The Navy’s Unmanned Vessels Plans: Accelerating Modernization with TVS Semiconductors

That the US Navy wants to modernize is no longer news. In a previous article, we talked about plans to revamp its large surface combatant — an iterative process integrating modern technologies into proven combat systems, namely the Arleigh Burke-class destroyers.

The predominant topic in Naval news, however, is the specific path to modernization and of course, how much it will cost. Unmanned Vehicles (UVs) are one of several capabilities the Navy is pursuing from a list including hypersonic weapons, cyber warfare, directed energy weapons, and more. With senior strategists calling for more distributed architecture, the service requested $1 billion towards R&D for unmanned programs in FY 2020[1].

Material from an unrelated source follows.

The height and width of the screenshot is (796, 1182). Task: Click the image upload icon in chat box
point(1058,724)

As experts in TVS semiconductors that protect sensitive electronic systems from power anomalies, MDE Semiconductor, Inc. is interested in the potential of a distributed fleet. The uninterrupted transfer of real-time information through complex network systems is critical for a mission’s success.

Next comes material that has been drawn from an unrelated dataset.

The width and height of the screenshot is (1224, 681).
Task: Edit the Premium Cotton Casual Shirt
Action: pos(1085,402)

Like other observers have noted, the Navy is lagging behind the Army and Airforce in terms of unmanned technology, due in part to relatively quiet seas. Meanwhile, tensions are rising and the United States is motivated to gain an upper hand over rival nations who are pouring research funds in that direction.

In this discussion, we will zoom in on proposed UV applications in the Navy, the technological advances that make them possible, and how TVS semiconductors can play a role in the quest to develop the next generation of combatants.

When Boeing designed the Gigabit Ethernet Data Multiplex System (GEDMS) for the guided-missile destroyer USS Spruance (DDG 111), it chose the MAX-200 High Current Power TVS Diode by MDE Semiconductor, Inc. As a company, we continue to forge ahead in creating protective devices that meet the needs of the defense industry, where high performance and reliability are essential.

 

Unmanned Vehicles for the Navy: Applications and Benefits

The potential deployment of UVs in the US Navy depends on the mission. Forward deployment of remotely piloted UVs for C4ISR (Command, Control, Communications, Computers, Intelligence, Surveillance and Reconnaissance) missions offers advantages in environments previously too risky for manned platforms. In addition to reducing the risk of injury or capture, it is an ideal solution for extended surveillance missions that can be taxing for personnel.

Presently, human oversight is necessary for performing an offensive attack. UVs in this role can act as a hosting platform for sensors and weapons, thereby increasing the capacity, flexibility and awareness of the manned combatants they support.

In peacetime, UVs which account for lower procurement and sustainment costs can protect assets from maritime threats. This includes deterring adversaries and disorienting enemy forces because there are more units to detect and track.

 

Distributed Maritime Operation (DMO)

Although the Navy also has an Unmanned Undersea Vehicles (UUVs) program, we’ll focus on Unmanned Surface Vehicles (USVs) in our discussion. To define their effectiveness and how they are deployed, these vehicles have been classified as large, medium, and small.

Generally, the smaller classes of USVs can be deployed from manned submarines or ships to further their operational reach. They are also “a much better option than sending a manned platform into a minefield,” Adm. John M. Richardson addressed the House Appropriations Defense Subcommittee.

Medium Unmanned Surface Vehicles (MUSVs)

MUSVs are required to be 45 ft – 190 ft long and have full-load displacements of about 500 tons. Suggested payloads are reconnaissance and electronic warfare systems. Sea Hunter is the first of its kind and recorded a successful unmanned sailing mission from San Diego to Hawaii and then back.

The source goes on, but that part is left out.